* _ASSIGNMENT_
After locating the line with "Instruction: Check the", retype it and every later line exactly, stopping at the end of the records.

---------- PROVIDED INFORMATION

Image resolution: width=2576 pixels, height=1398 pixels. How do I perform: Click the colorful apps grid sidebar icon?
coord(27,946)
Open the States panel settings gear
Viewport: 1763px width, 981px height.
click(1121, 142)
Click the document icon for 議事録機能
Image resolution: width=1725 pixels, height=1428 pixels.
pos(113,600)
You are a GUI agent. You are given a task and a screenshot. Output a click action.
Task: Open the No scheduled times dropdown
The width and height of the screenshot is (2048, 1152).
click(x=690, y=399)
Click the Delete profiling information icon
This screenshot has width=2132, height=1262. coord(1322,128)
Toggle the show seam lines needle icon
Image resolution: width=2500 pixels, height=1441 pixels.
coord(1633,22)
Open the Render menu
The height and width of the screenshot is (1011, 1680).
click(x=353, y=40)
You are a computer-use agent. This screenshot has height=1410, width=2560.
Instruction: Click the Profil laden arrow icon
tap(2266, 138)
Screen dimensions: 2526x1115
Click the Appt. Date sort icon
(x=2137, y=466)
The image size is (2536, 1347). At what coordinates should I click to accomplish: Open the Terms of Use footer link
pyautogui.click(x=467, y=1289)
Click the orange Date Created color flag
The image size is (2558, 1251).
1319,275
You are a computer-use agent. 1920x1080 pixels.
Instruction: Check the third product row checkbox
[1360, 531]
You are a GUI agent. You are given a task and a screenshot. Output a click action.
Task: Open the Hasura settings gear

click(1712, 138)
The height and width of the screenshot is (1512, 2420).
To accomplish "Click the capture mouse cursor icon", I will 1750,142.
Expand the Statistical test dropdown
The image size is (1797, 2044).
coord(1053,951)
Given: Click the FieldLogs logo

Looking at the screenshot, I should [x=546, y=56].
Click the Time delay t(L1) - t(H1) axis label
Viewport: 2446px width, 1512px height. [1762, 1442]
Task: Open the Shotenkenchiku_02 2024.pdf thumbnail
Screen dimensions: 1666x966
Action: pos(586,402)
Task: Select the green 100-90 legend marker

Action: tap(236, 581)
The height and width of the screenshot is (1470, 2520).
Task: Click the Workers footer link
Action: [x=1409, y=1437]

--------------------

* _ANSWER TO THE PROBLEM_
Instruction: Check the third product row checkbox
[1360, 531]
You are a GUI agent. You are given a task and a screenshot. Output a click action.
Task: Open the Hasura settings gear

click(1712, 138)
The height and width of the screenshot is (1512, 2420).
To accomplish "Click the capture mouse cursor icon", I will 1750,142.
Expand the Statistical test dropdown
The image size is (1797, 2044).
coord(1053,951)
Given: Click the FieldLogs logo

Looking at the screenshot, I should [x=546, y=56].
Click the Time delay t(L1) - t(H1) axis label
Viewport: 2446px width, 1512px height. [1762, 1442]
Task: Open the Shotenkenchiku_02 2024.pdf thumbnail
Screen dimensions: 1666x966
Action: pos(586,402)
Task: Select the green 100-90 legend marker

Action: tap(236, 581)
The height and width of the screenshot is (1470, 2520).
Task: Click the Workers footer link
Action: [x=1409, y=1437]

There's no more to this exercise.